Ia mengaku sudah bekerja sekitar 20 tahun sebagai pekerja outsourching PT Krakatau Steel meskipun sebelumnya ia pernah juga menjadi karyawan organik di PT Krakatau Steel. Namun dengan alasan efisiensi dan alasan lainnya, saat ini rencananya 2600 karyawan outsourching di bagian produksi baja PT Krakatau Steel tersebut akan dirumahkan setelah Agustus 2019.
“Intinya kami menolak dirumahkan, apalagi di PHK sepihak.
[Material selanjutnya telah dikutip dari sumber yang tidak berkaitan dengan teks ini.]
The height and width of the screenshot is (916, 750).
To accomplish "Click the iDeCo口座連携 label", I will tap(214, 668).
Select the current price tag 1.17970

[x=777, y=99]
Kami dari serikat tidak pernah diajak bicara membahas persoalan ini,” kata Muhari yang juga Wakil Ketua Umum Serikat Buruh Krakatau Steel (SBKS).
Ia menjelaskan, sejak 1 Juni 2019 atau menjelang lebaran sudah banyak karyawan outsourching yang dirumahkan dengan alasan tidak jelas dan kebijakan tersebut dilakukan sepihak oleh perusahaan.